The water got turned on today.  I found out the hard way that I have some bad pipes.  Specifically, the ones in the bathroom that go to the bathtub and sink.  What's the hard way?  A waterfall coming through your dining room ceiling.

It turns out that the former owner used PVC for the supply pipes to the bathroom sink and bathtub.  PVC is probably the cheapest and lowest quality material you can use for supply piping.  It doesn't handle cold well and gets brittle as it ages.  My awesome plumber, Berney Salzer, tried to fix the pipes twice before giving up and capping the lines.  The PVC kept splitting after the repair was put in place.  The next step will be to re-plumb the bathroom using PEX.  The nice things about PEX are that it's easier to install than hard pipes and it can handle freezing (if that ever happens).  The even nicer things about PEX are that it's cheaper than copper and has no resale value (aka, no one will ever rip it out to sell for salvage).  I still need to schedule the work on the bathroom but Berney made sure that for now, I had a working toilet and kitchen sink.

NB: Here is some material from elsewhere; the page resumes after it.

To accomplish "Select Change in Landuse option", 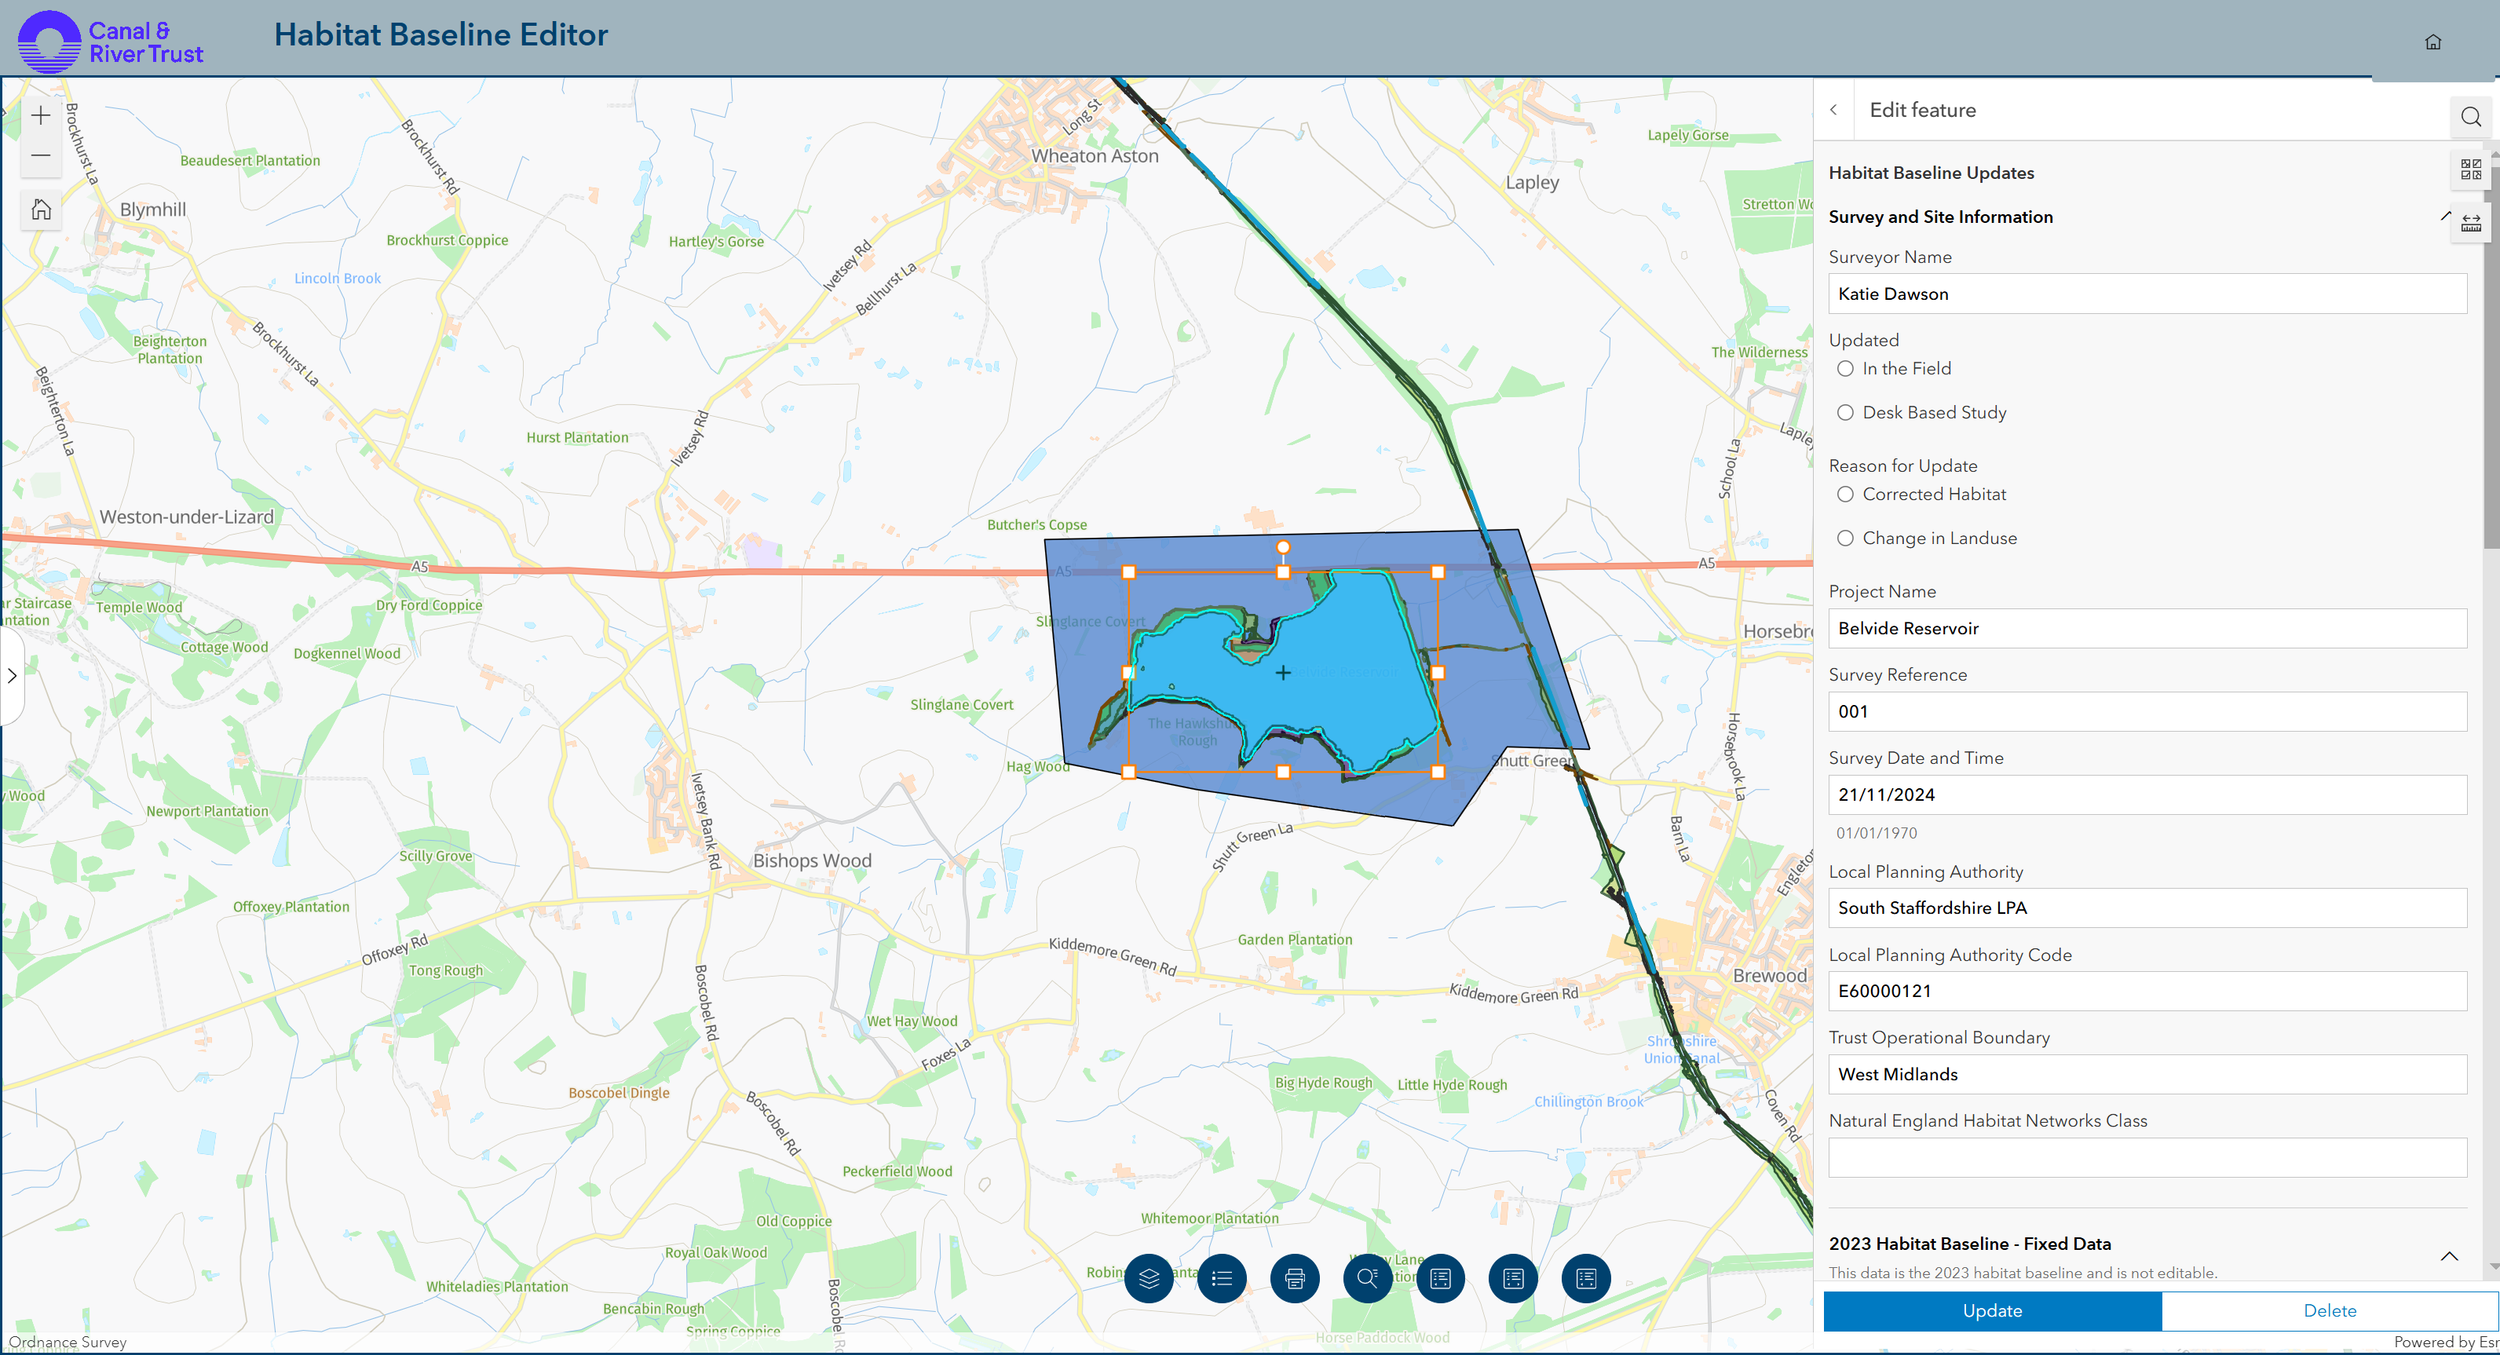I will tap(1845, 539).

Two good things have come out of the "Waterfall Incident".  First, I now know what's under the particle board on the dining room ceiling - Nothing.  It's bare to the studs. This is going to make re-plumbing the bathroom a little easier as we'll have better access.  It also takes away the uncertainty of what was under the particle board.  Second, the hardwood floors in the dining room are in pretty good shape.  I had to tear up the wet carpet and padding.  There was no way I was going to get it dry before it ruined the floor under it.  It'll definitely need refinishing but I was expecting that.

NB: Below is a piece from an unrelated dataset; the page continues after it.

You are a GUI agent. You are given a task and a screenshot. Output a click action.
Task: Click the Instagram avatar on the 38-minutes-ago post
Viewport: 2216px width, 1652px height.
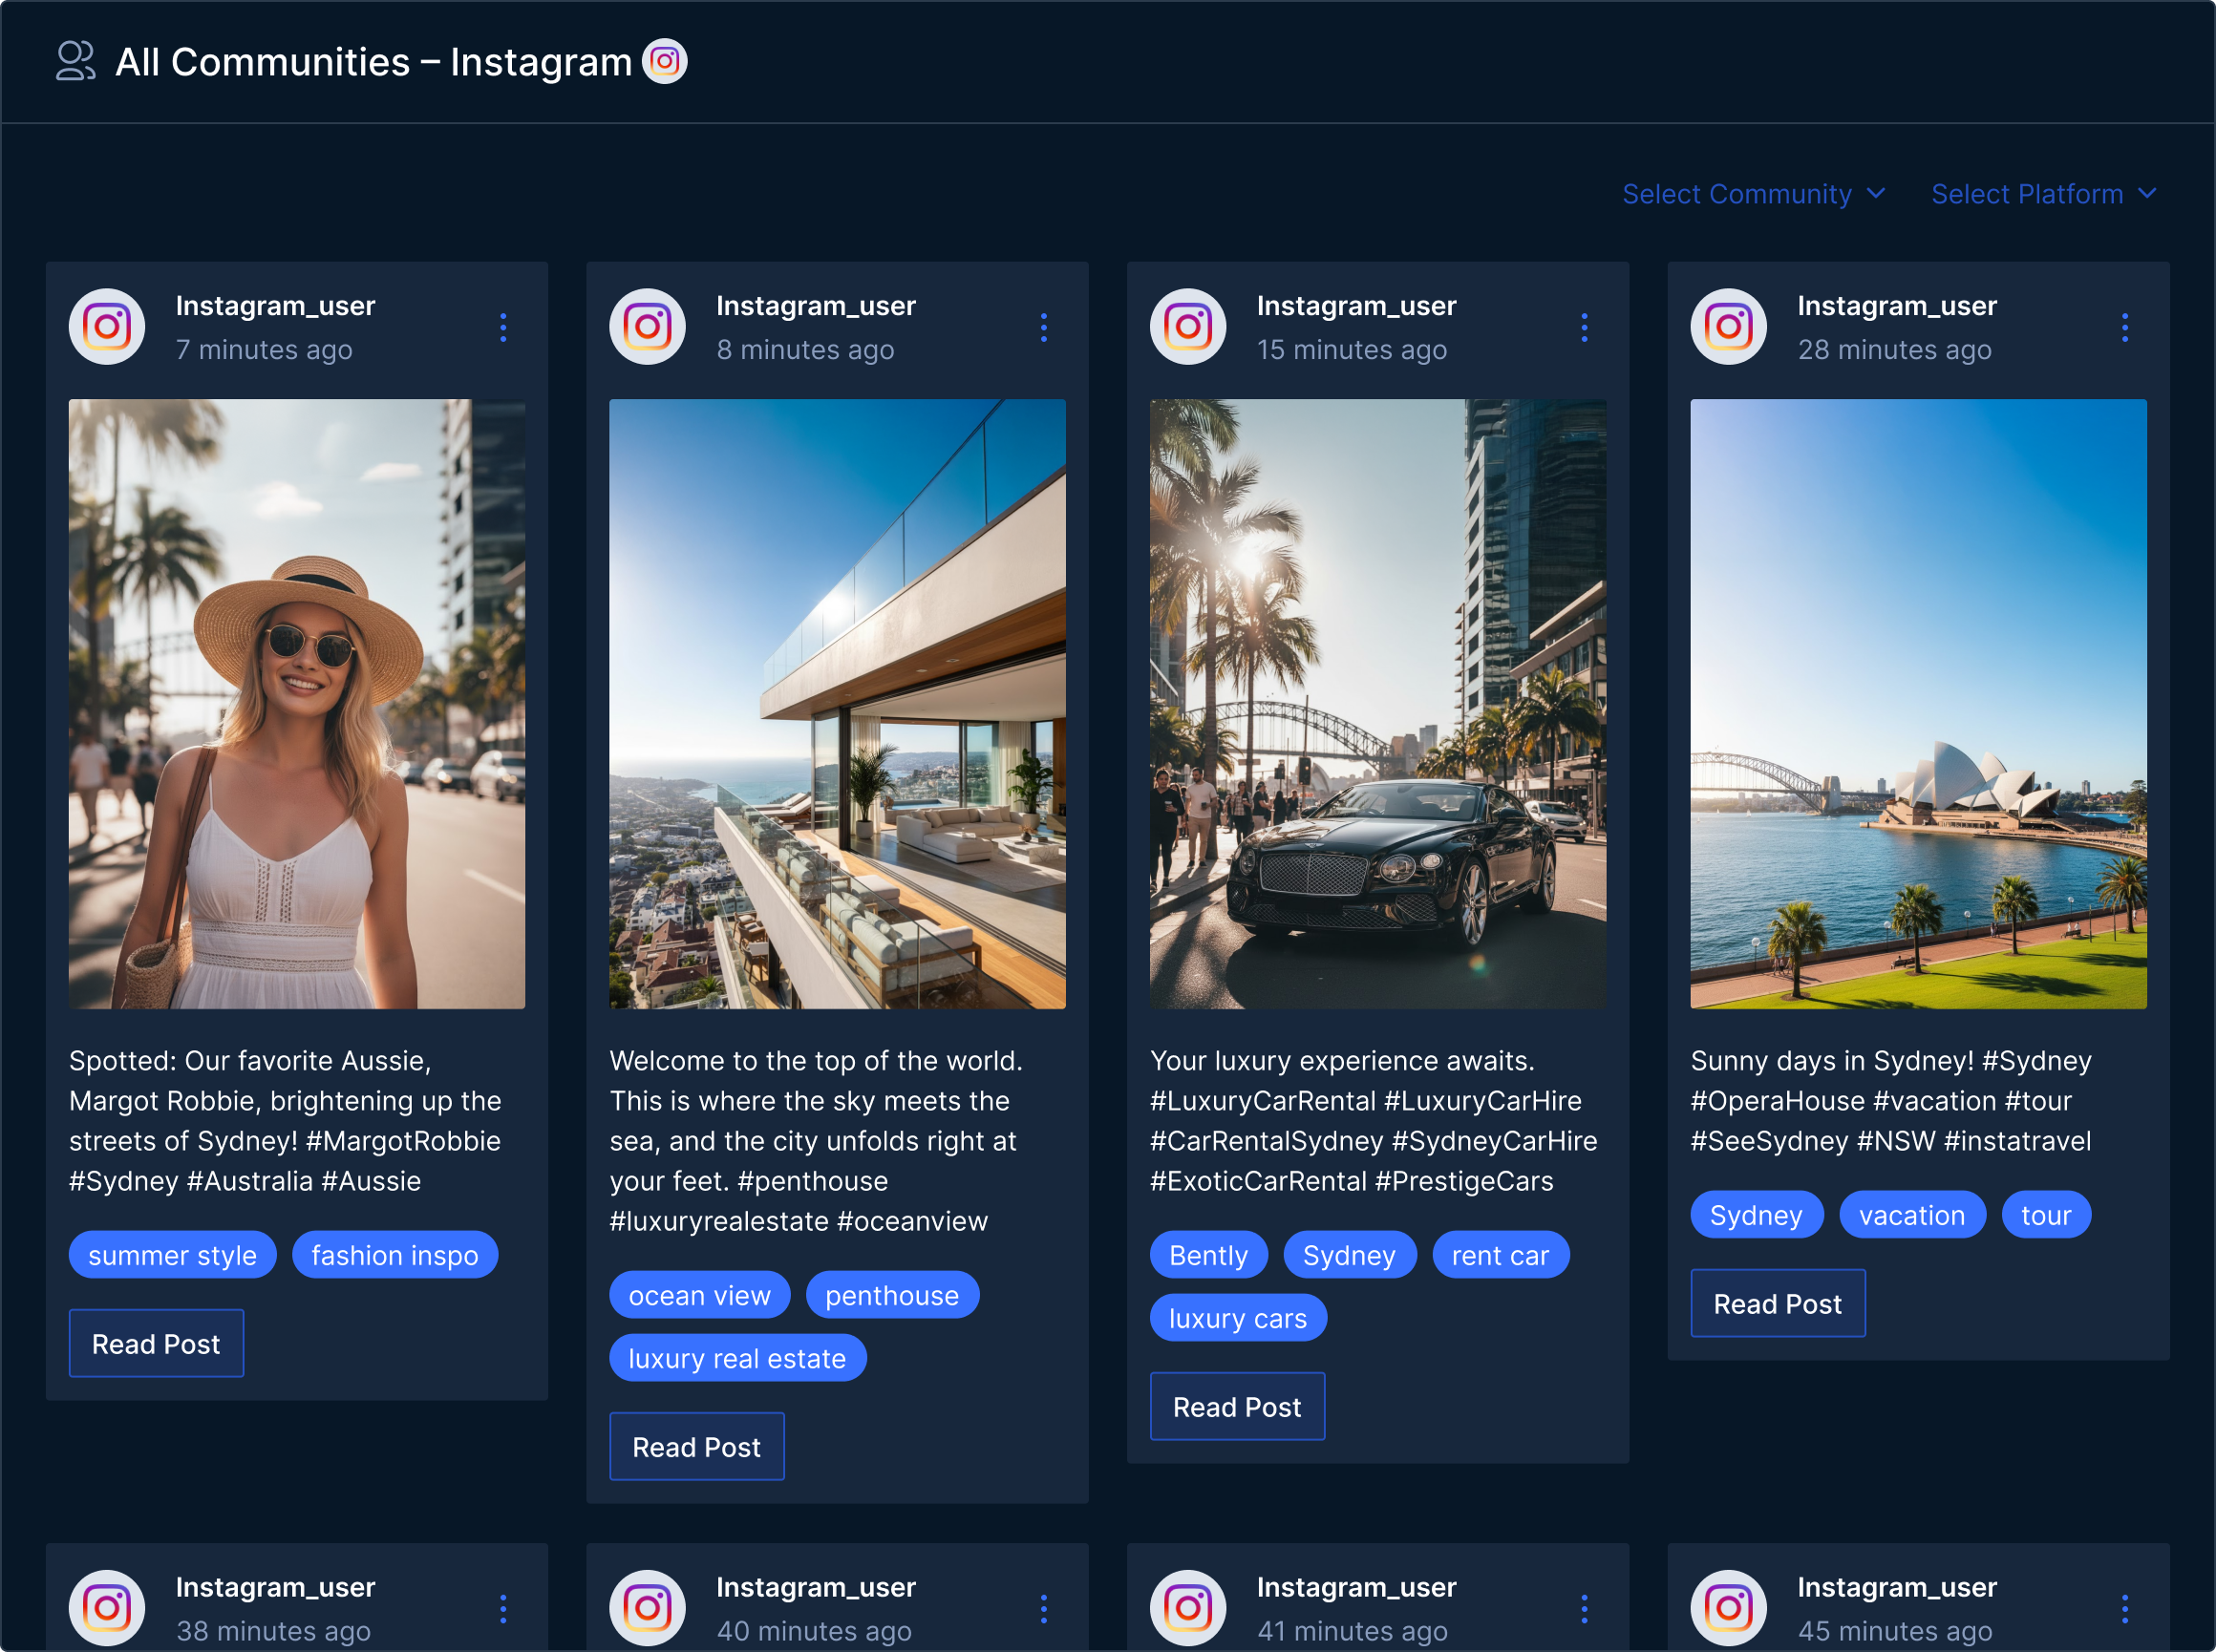pyautogui.click(x=106, y=1608)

The security system also got installed today.  I feel like the house is a little safer when I'm not there.

List O' Things To Do:

Fix plumbing
Get furnace safety checked and turn on gas 
Plant lilies that my Realtor gave me (I'm a few days late on this on - having a hard time deciding on where to put them).
Clean (de-grime) house
Buy and lay paper to protect the floor
Remove remaining carpeting and paneling
Buy refrigerator
...and a thousand more things.

Thursday, October 7, 2010

Before Pictures

My little sister is great.  She came in and took some "before" pictures for me.  I'm trying to figure out how to upload them directly but until then, the pictures can be found here:

Wednesday, October 6, 2010

The Beginning

This blog starts with a closing - on a house.  On October 5, 2010, I closed on my house in the Jordan neighborhood on the north side on Minneapolis.  It's a 2 bedroom, 1 bath built in 1920.  I'm not quite sure what style it is - that'll take more research.

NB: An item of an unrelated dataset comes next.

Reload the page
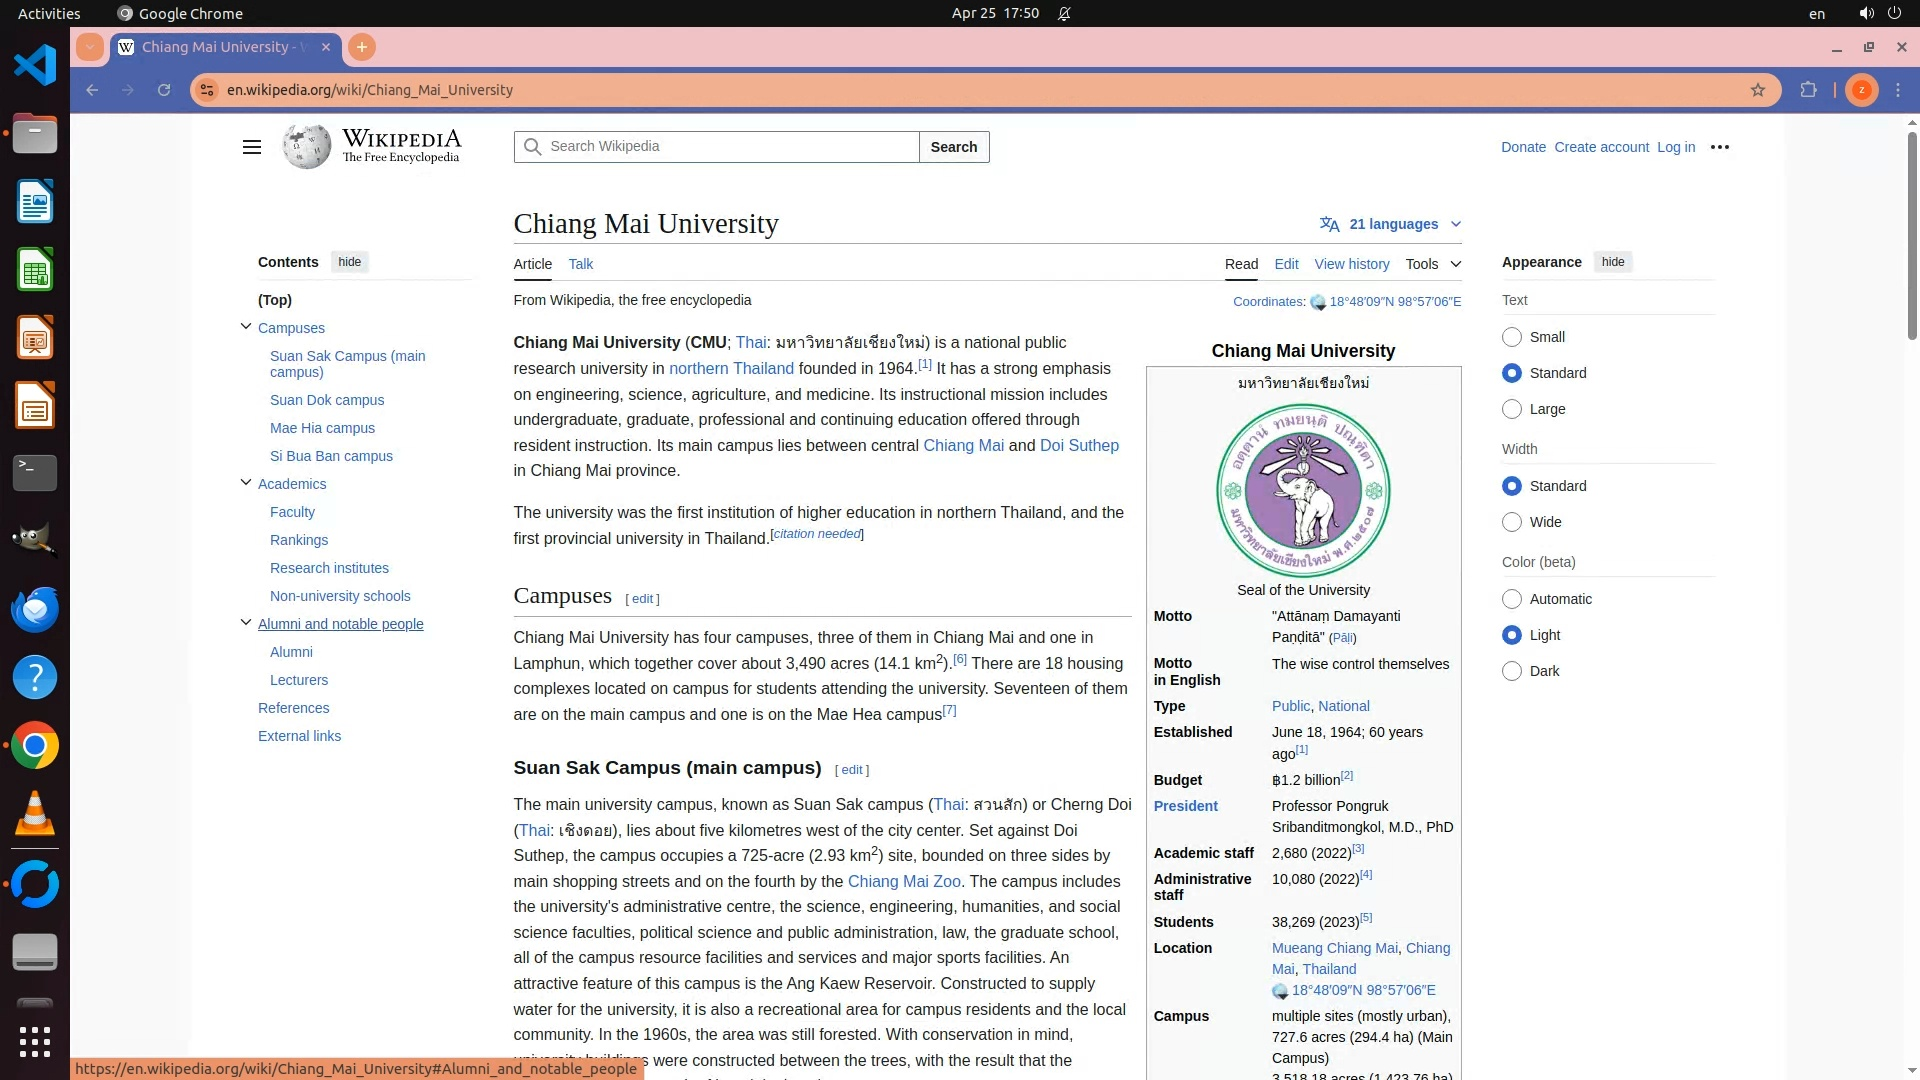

The house has been vacant for about a year.  It's a foreclosure bought from the bank (I may talk about my mixed feelings about that later).  That means that the only thing I know about the history of the house is what the house itself can tell me.  What I know so far is that the previous owner had a love of wood paneling and extension cords.  The first floor is paneled with dark wood in the dining room and blond in the living room.  The wiring in the basement has been supplemented with a mess of extension cords.  They're everywhere - even one running from the house to the garage (cleverly disguised to look like a normal overhead wire).  The extension cords and the paneling are on the top of the list to be removed.  Also being removed is the first floor carpeting.  There's hardwood under there - it should see the light of day.

The other obvious issues are:

1. The water and gas have been turned off.  That means the condition of the plumbing and furnace are a mystery.

2.  The dining room ceiling is made up of particle board that's been screwed to the ceiling.  I've no idea what could be under there.

Everything else is cosmetic.  I'm looking forward to putting some effort into making this house shine.  It's going to take a while to get everything done.  Good thing I'm planning on staying for a while.